Evaluate the limit of 4-x/2-√x as x approaches 4

I believe that this function is in indeterminate form. I just cant seem to rewrite the function so that i can find the limit ( if it exists).

If anyone can explain how to evaluate this limit, I would be very grateful.

2. You should use parentheses to write this expression. It could mean at least 4 different things, but as stated it means $\displaystyle 4-\frac x 2 - \sqrt x$.

3. Originally Posted by mj226
Evaluate the limit of 4-x/2-√x as x approaches 4

I believe that this function is in indeterminate form. I just cant seem to rewrite the function so that i can find the limit ( if it exists).

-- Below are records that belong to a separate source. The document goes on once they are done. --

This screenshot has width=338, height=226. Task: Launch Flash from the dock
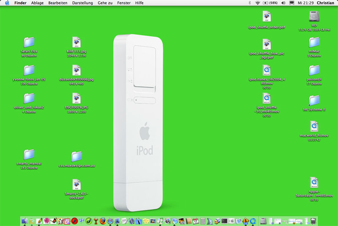point(74,221)
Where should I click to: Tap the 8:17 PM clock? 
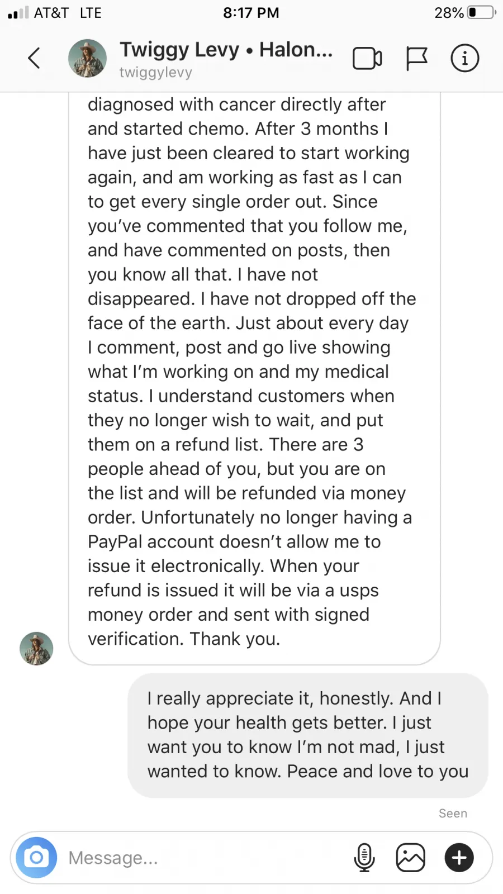click(251, 12)
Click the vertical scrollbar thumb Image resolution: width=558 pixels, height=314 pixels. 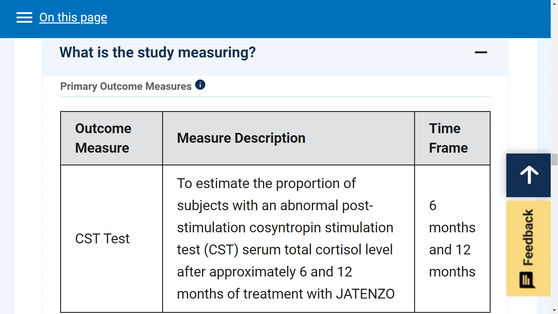click(x=554, y=160)
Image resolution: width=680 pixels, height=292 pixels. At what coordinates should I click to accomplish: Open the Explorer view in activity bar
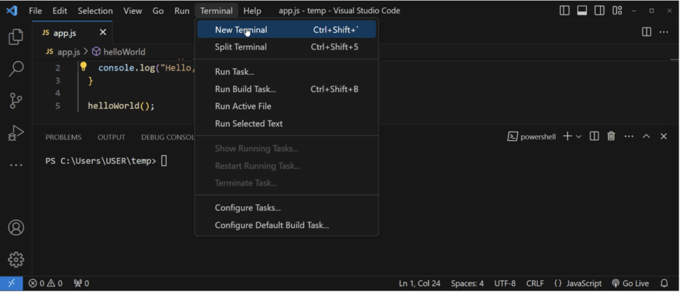(x=16, y=37)
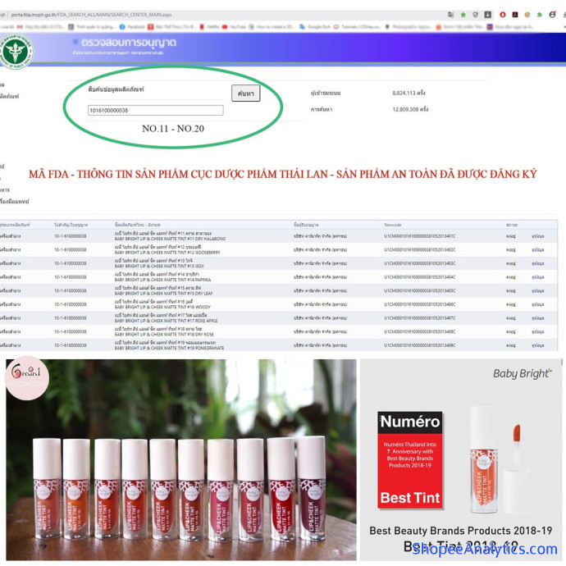Image resolution: width=566 pixels, height=566 pixels.
Task: Click the green Thai FDA logo
Action: point(17,51)
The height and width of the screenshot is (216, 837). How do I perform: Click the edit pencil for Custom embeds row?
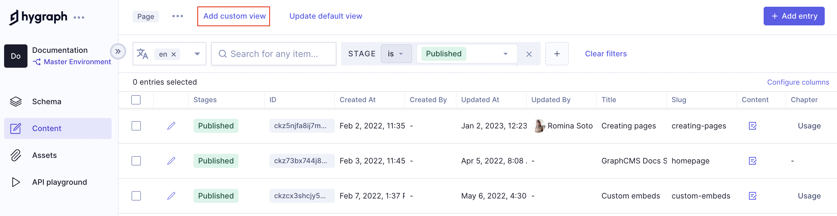click(x=171, y=196)
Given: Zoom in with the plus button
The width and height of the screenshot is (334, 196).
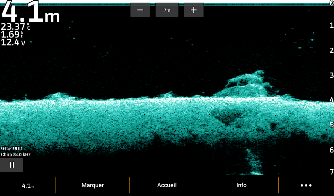Looking at the screenshot, I should 194,10.
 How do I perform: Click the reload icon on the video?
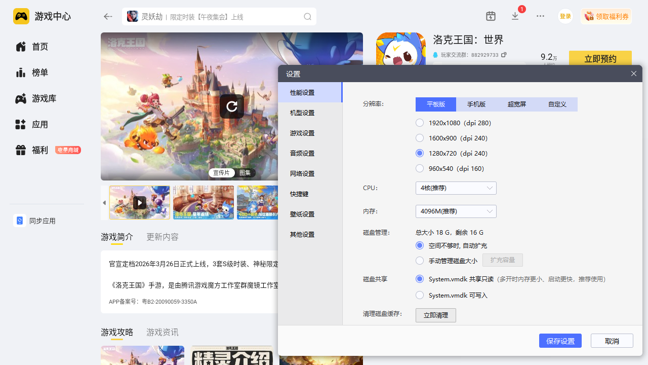(x=232, y=106)
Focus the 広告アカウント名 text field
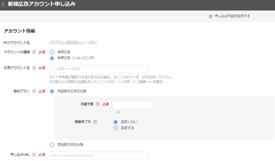The height and width of the screenshot is (161, 275). [x=98, y=69]
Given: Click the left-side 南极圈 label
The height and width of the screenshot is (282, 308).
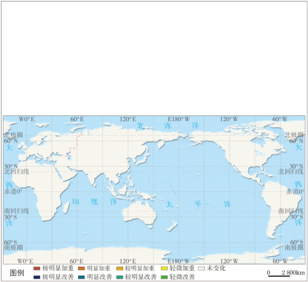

If anyone can explain how to evaluate this limit, I would be very grateful.
Multiply by $\displaystyle \frac{2+\sqrt{x}}{2+\sqrt{x}}$

$\displaystyle \lim_{x->4}\frac{4-x}{2-\sqrt{x}}\left(\frac{2+\sqrt{x}}{2+\sqrt{x}}\right )=\lim_{x->4}\frac{(4-x)(2+\sqrt{x})}{4-x}$

$\displaystyle =\lim_{x->4}(2+\sqrt{x})$

$\displaystyle =4$

4. Sorry about the parentheses. It should have been (4-x)/(2-x^1/2)

Oh. I see. Thank You.

5. Originally Posted by mj226
Sorry about the parentheses. It should have been (4-x)/(2-x^1/2)

Oh. I see. Thank You.
There is another one.
$\displaystyle 4-x=(2)^2-(\sqrt{x})^2=(2-\sqrt{x})(2+\sqrt{x})$
Bad guys cancel, and you are done.